Back in my room I got some sleep. When I woke up it was already dark outside.
I opened the window and filled my lungs up with the night air.
“Alright, this is it then.” I said to the tiled rooftops.
I smoked the remainder of my pack and a wave of excitement hit me.
“TIME FOR JAPAN!”
I quickly threw my clothes and laptop in my bag, stuffed a plastic bag full of coins and the clothes I could no longer fit in my backpack, threw it in Red Highlight’s room and then left Seoul for Busan.
It took the entire night and a good chunk of the next morning to reach Busan. I got on the wrong train. I bought a ticket at the station for the high-speed train but jumped on the slowest possible machine instead.
I spent the night between the cars, sitting on the doorstep. Despite the original annoyance, I came to like the problem.

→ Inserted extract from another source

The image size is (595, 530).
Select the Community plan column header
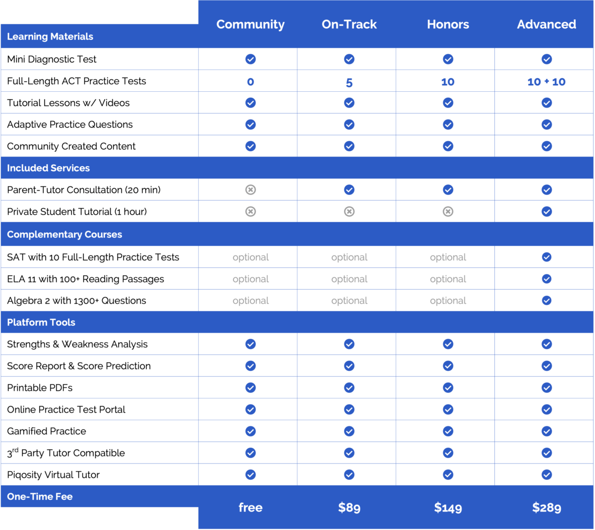(x=250, y=24)
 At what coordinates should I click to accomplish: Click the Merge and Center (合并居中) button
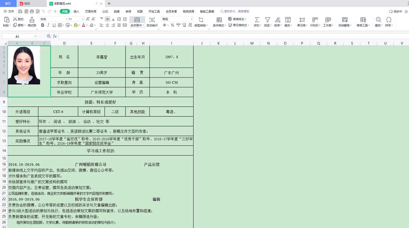click(137, 20)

Pretty girls, greasy middle-aged men and elderly joyriders left at their respective small towns. I sat there on my train doorstep vibrating, untroubled, serene.
I left the train with a numb arse and slight headache. I walked across from the station to a large hotel and booked a room.
After a night in the hotel overlooking Busan Station and a quick wander around I boarded an overnight ferry to Fukuoka.
The skyline of Busan faded into the distance as the ferry pulled away for the journey across the Korea Strait. I stood on the deck and said my goodbyes. I knew Japan would offer its own excitement and adventure but I bought a return ticket just in case.
I returned inside the ferry, headed to my dorm room and went straight for my tatami bed, falling fast asleep as the soft sounds of Japanese baseball played on a small TV on the wall.